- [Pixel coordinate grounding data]
Start of Block
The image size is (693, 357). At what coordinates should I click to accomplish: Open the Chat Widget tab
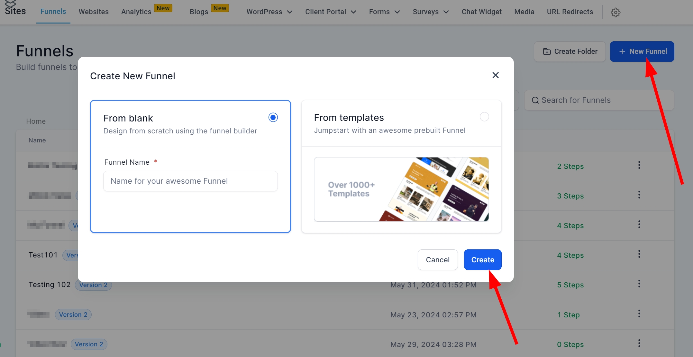click(481, 12)
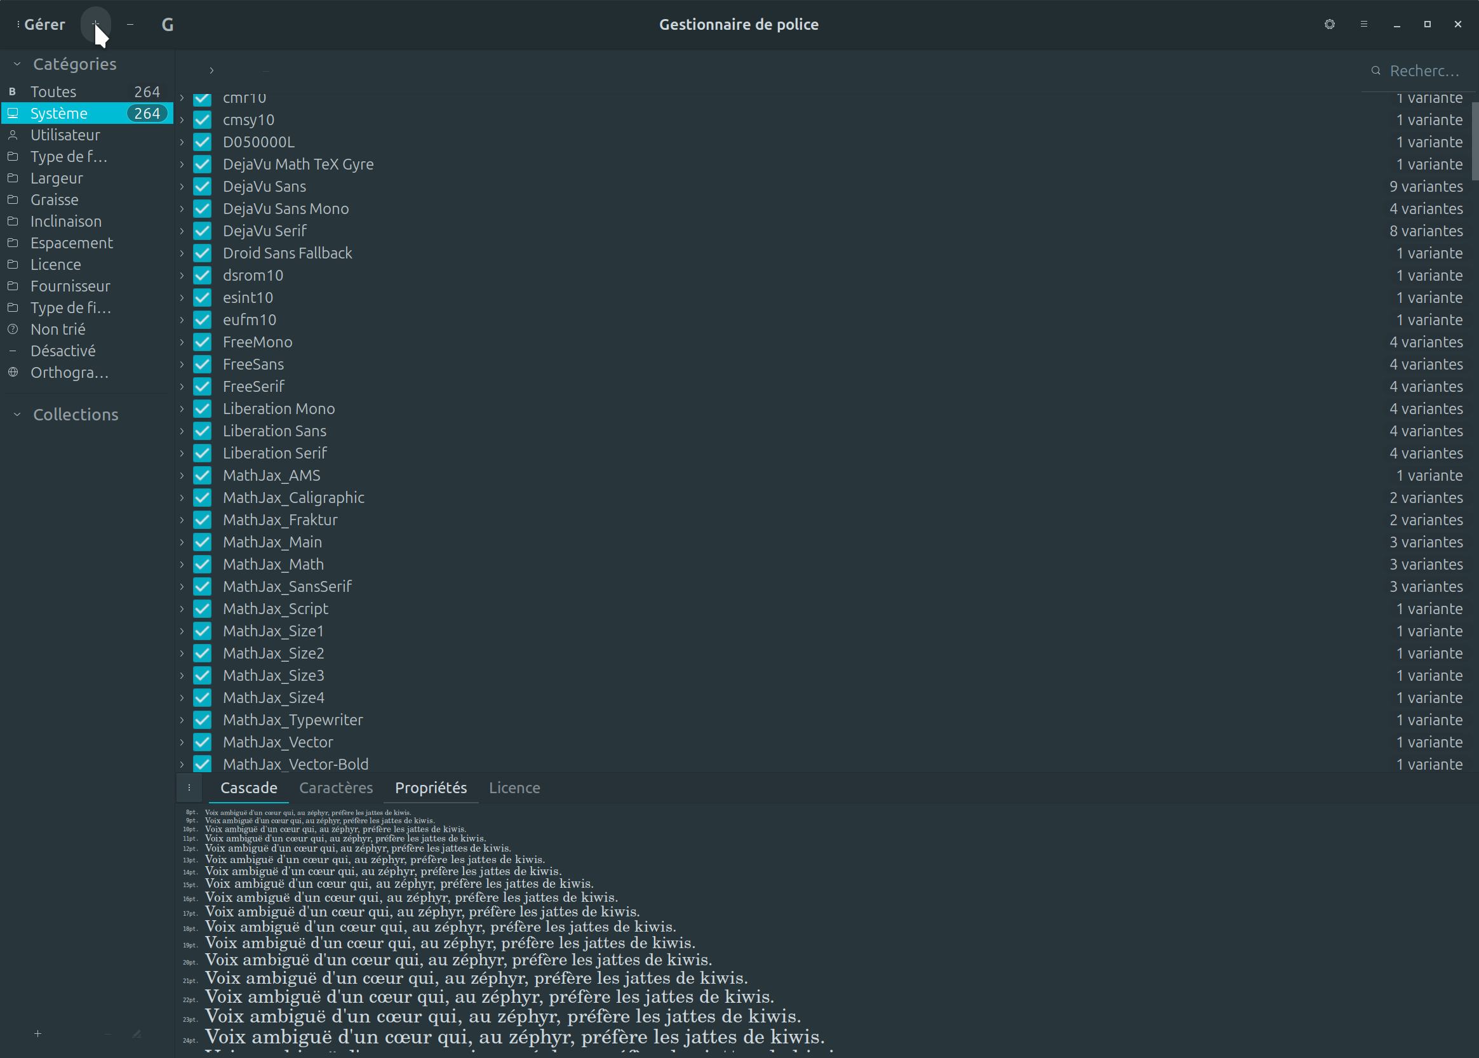
Task: Open the preferences gear icon in title bar
Action: 1329,24
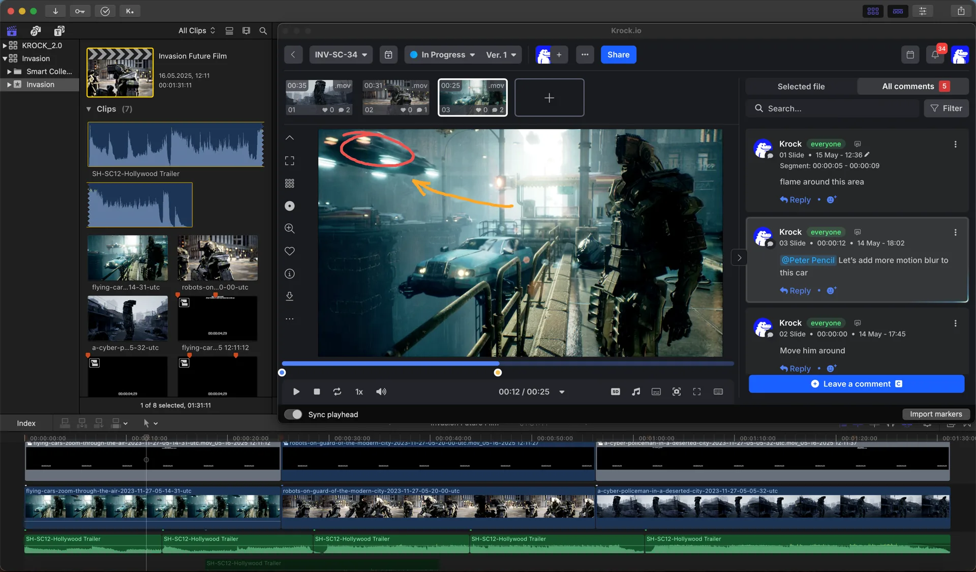Viewport: 976px width, 572px height.
Task: Open the on-screen keyboard shortcuts icon
Action: (x=718, y=392)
End of Block
- [What you are asked to do]
When you transcribe these entries, keep every word exact and drop the pictures.

- [Solved exercise]
The image size is (693, 357). At what coordinates should I click to accomplish: Open the Chat Widget tab
click(481, 12)
Task: Open the preferences gear icon in title bar
Action: 1329,24
Viewport: 976px width, 572px height.
Task: Open the on-screen keyboard shortcuts icon
Action: (x=718, y=392)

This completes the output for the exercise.